22 March 2014

Blueberry Coconut Macaroons

If I haven't mentioned it before, coconut macaroons are far and away my favorite cookies, yet I haven't quite mastered making my own, that is until now...

My friend and I were having a 'stay-in and hang out' evening. He brought the wine, I brought the dessert. The question arose as to what should we have for dessert: chocolate, peanut butter, creamy, fruity... He suggested with go with coconut and fruit, I had my work orders. What would I create with coconut and fruit? After mulling over the options I came up with the idea for none other than coconut macaroons with blueberries inside; and thus began my google search for a vegan recipe I would enjoy. I found 2 different blogs from which I made my recipe, Smitten Kitchen + Chocolate Covered Katie. Smitten Kitchen has a recipe for raspberry coconut macaroons, which are essentially the same as what I was going for however she used eggs, sugar, and almond extract none of which I was interested in using (however I am sure they would be equally delicious as the photos look amazing!).
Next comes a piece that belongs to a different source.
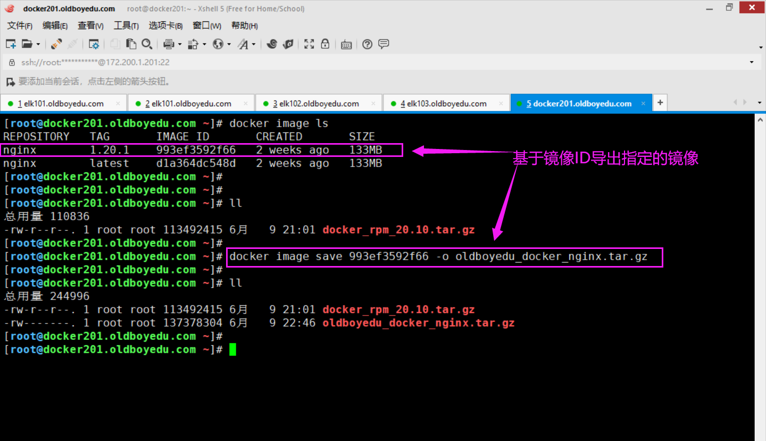This screenshot has height=441, width=766.
Task: Click the plus button to add tab
Action: click(660, 103)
And I found the recipe for four-minute coconut macaroons at Chocolate Covered Katie, which was closer to my end recipe and completely vegan.
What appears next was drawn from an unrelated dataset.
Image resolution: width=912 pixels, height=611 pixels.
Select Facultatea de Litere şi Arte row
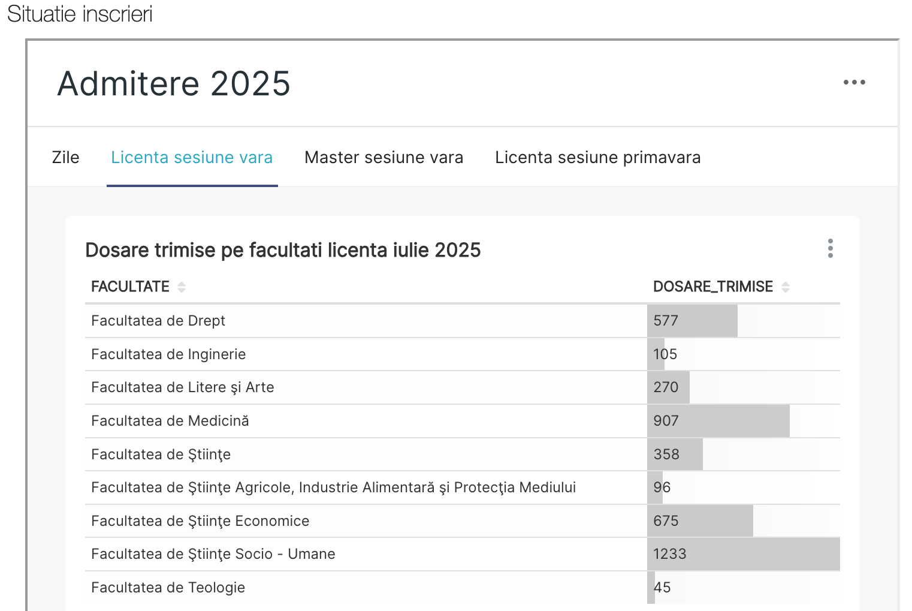click(x=182, y=387)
Through my infinite baking wisdom and merging of recipes below is what I came up with, they are super simple to make and very flavorful!



Directions:
1. Prepare the chia egg
-- combine chia seeds + water and let sit in a cup/small bowl for 20 minutes, until gelatinous
2. Preheat oven to 350'
3. Put everything (minus the blueberries) in food processor, and pulse a few times.
4. Add the blueberries, and pulse a few more
5. If the texture is your desired (Able to form mounds without collapsing), scoop into mounds on cookie sheet
-- If mixture is too thin add small amounts of flour or coconut until desired.
-- If its too thick add a touch of milk.
6. Bake for 15 minutes until the tops are toasted + light brown.